Add adjustable parameters to adopt to varying situations
Where I was presenting, the same tilt angle and other basic kinect parameters (like near-mode) did not work in the new environment. Let the user be able to adjust some of these parameters so they can get the best setup for the job.
Expect people to do stupid things
The next time I presented, I had adjustable tilt, and you can guess whether someone burned out the Kinect's motor. Anything that can be broken on Kinect, someone will break. Leaving a warning in your documentation will not be sufficient. You should add in cautionary checks on Kinect's hardware to make sure people don't get upset when they break something inadvertently.
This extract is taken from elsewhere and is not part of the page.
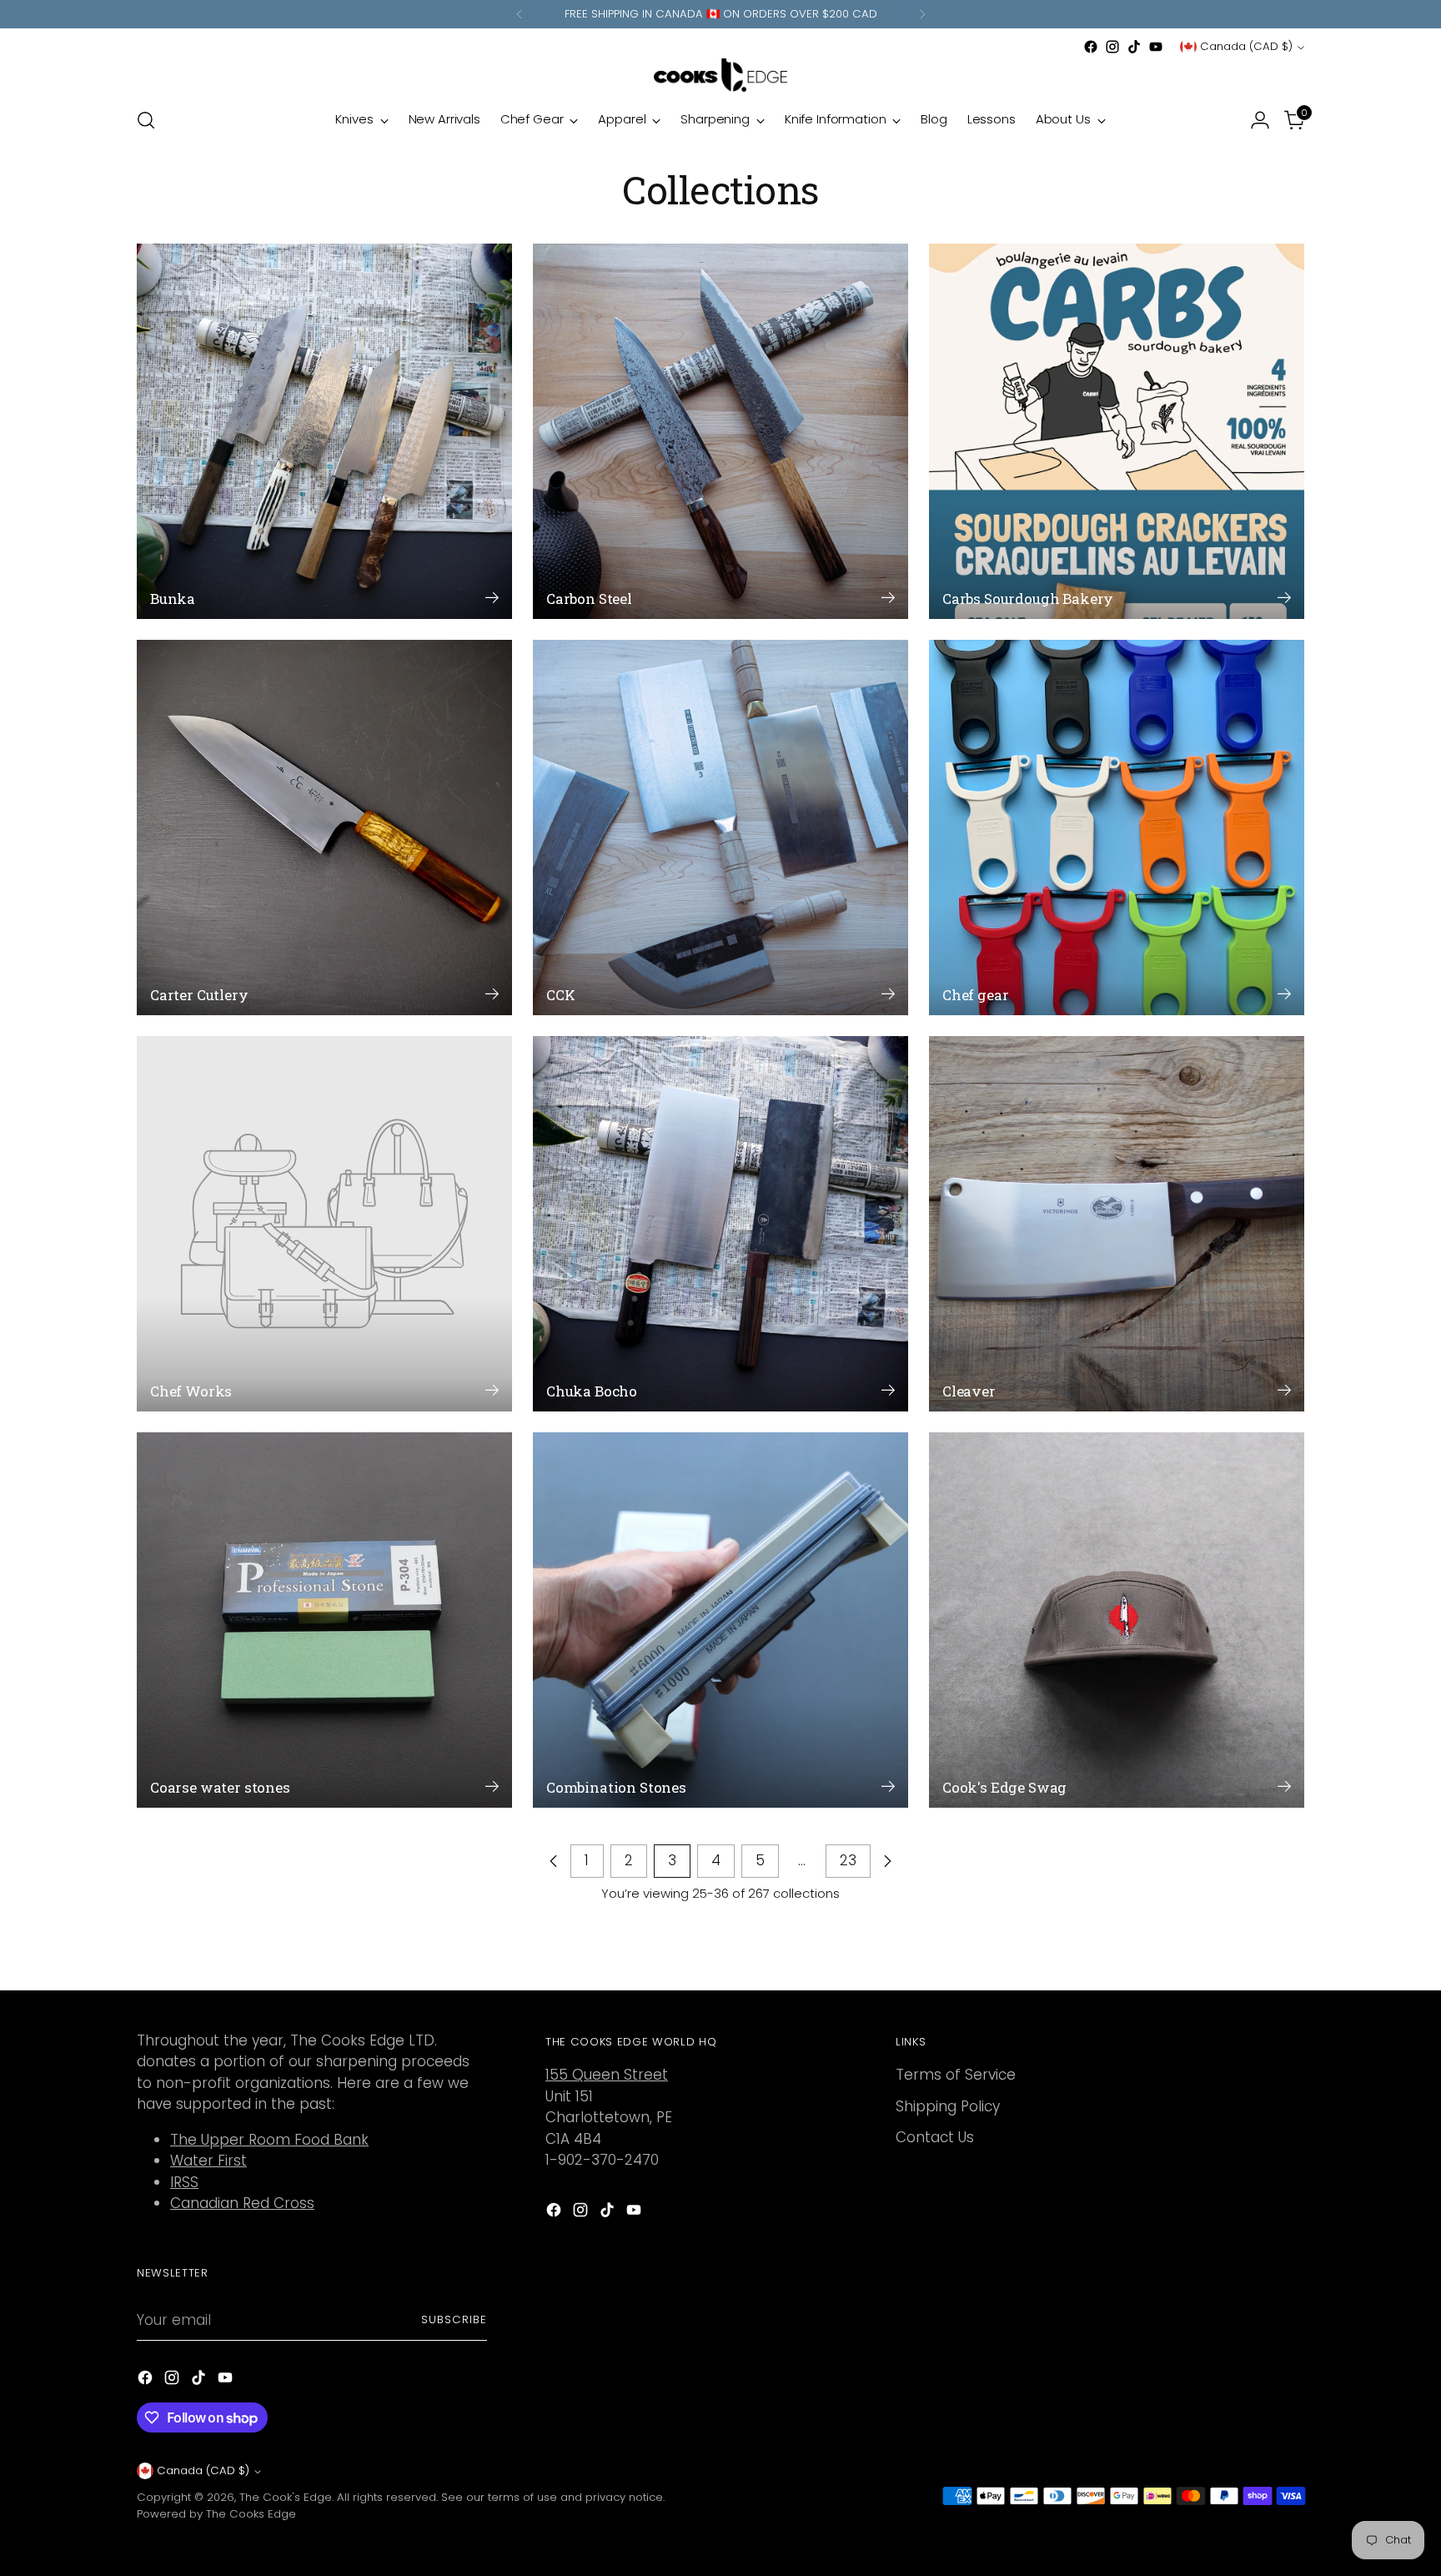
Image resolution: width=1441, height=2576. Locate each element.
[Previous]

Here is some code checking whether the user has used the motor more than 20 times in two minutes.
int motorAdjustments = 0;
DateTime firstAdjustment;
...
//in motor adjustment code
if (motorAdjustments == 0)
firstAdjustment = DateTime.Now;
++motorAdjustments;
if (motorAdjustments < 20)
{
//adjust the tilt
}
else
{
DateTime timeCheck = firstAdjustment;
if (DateTime.Now > timeCheck.AddMinutes(2))
{
//reset all variables
motorAdjustments = 1;
firstAdjustment = DateTime.Now;
//adjust the tilt
}
}
I would note that all of these were issues for me with the first version of Kinect, and I don't know how many of them have been solved in the second version as I sadly haven't gotten my hands on one yet. However I would still implement some of these techniques if not back-up techniques because there will be exceptions, especially in computer vision.